L’incarico per il progetto della Turbulence House a Steven Holl da parte della poetessa Mei-mei Berssenbrugge e del pittore Richard Tuttle risale a qualche tempo fa. Tuttle vive in una casa tradizionale nel desertico New Mexico. Era suo desiderio avere a disposizione una struttura che consentisse di alloggiare gli ospiti senza però intervenire sulla casa originale.

Per qualche tempo aveva seguito il lavoro di Steven Holl; è stato perciò naturale per lui invitarlo a esprimere una proposta. Steven Holl rimase subito colpito dal paesaggio: la sua nudità, la sua asprezza gli parevano un invito a rispondere con il meno convenzionale dei progetti. Le tecnologie intelligenti, le possibilità infinitamente aperte di utilizzare strumenti digitali per realizzare un progetto architettonico sembrano suggerire il risultato stesso.
L’isolamento del sito, il desiderio di un metodo costruttivo non macchinoso invitavano a un progetto in cui gran parte dell’opera potesse essere realizzata in una fabbrica lontana migliaia di chilometri dal sito, e spedita pronta all’uso. Il modello originale e i disegni furono convertiti in documenti digitali. I file vennero trasmessi a una fabbrica del Kansas, dove furono tradotti in componenti e pannelli d’alluminio. Questi elementi prefabbricati furono trasportati sul sito del cantiere e montati in loco. Al contrario, gran parte dell’allestimento degli interni ha dovuto essere realizzato sul posto. Le condizioni climatiche in questa parte dell’America settentrionale possono essere dure.
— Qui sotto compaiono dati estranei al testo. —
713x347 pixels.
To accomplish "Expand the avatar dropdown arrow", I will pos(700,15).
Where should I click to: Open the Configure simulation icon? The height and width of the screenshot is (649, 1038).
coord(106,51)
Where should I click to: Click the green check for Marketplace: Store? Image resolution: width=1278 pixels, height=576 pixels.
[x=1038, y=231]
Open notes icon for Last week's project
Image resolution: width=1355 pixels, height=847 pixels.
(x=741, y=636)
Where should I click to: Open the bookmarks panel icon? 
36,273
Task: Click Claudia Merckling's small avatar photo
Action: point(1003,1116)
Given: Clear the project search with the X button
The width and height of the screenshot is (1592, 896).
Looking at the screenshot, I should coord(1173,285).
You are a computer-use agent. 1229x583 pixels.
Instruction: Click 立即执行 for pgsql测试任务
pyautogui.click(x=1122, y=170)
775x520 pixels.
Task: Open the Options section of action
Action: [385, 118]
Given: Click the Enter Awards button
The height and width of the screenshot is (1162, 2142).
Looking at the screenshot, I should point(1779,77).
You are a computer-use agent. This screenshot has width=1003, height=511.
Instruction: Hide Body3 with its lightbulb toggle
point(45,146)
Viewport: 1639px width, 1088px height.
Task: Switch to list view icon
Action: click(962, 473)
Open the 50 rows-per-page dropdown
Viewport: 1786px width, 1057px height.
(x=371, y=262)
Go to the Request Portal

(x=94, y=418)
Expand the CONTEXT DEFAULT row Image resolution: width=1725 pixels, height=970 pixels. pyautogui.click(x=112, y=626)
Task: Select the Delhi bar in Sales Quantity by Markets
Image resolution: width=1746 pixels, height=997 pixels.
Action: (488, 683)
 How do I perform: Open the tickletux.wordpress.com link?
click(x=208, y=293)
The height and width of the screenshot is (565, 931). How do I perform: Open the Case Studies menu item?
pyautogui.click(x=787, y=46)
La Turbulence House è studiata per rispondere a esse nel modo più adeguato: difatti, il passaggio ricavato al suo interno incanala il vento estivo nella struttura, che viene rinfrescata, mentre la temperatura esterna è molto elevata. Anche la pianta a ferro di cavallo e la sezione ad arco consentono di resistere bene alla pressione del vento. Un po’ come se Holl avesse risposto ad alcune delle prime opere di Richard Tuttle.

Nel complesso si tratta di un edificio molto grezzo. Grezzo nel senso dato dagli amatori dei lussuosi e costosi prodotti di Hermès, che però sono sempre tentati dalla squisita povertà delle tribù africane in via di estinzione. È un edificio rozzo e semplice nei parametri: da un lato proclama l’applicazione della tecnologia più avanzata e dall’altro è quasi la celebrazione del piacere trasmesso dagli elementi naturali, come la luce e il vasto orizzonte, incorniciato nei modi più sommari. È raro imbattersi in una simile mescolanza. Fa parte delle caratteristiche dell’opera d’arte, in cui l’uso di elementi estremamente semplici produce un insieme molto complesso.

L’economia dei mezzi porta a un inconsueto contrasto tra ambiente esterno e interno. Poche incisioni rettangolari aprono l’involucro alla luce naturale. Una leggera scala metallica offre accesso a un primo piano in cui è allestita la zona notte. Al piano terreno grandi aperture della membrana forniscono una veduta ben inquadrata e luce in quantità. Mentre l’esterno reca il segno del montaggio dei pannelli, l’interno, per contrasto, sottolinea la superficie liscia che presenta continuità e profili arrotondati. Un contrasto quasi organico tra il rivestimento esterno e l’epidermide interna.

Nella Turbulence House Steven Holl ha definito un nuovo paradigma per la casa del futuro. Non solo si è liberi di inventarla, come ogni casa del passato, ma la si può anche ordinare al telefono, fornendo via e-mail tutte le informazioni necessarie.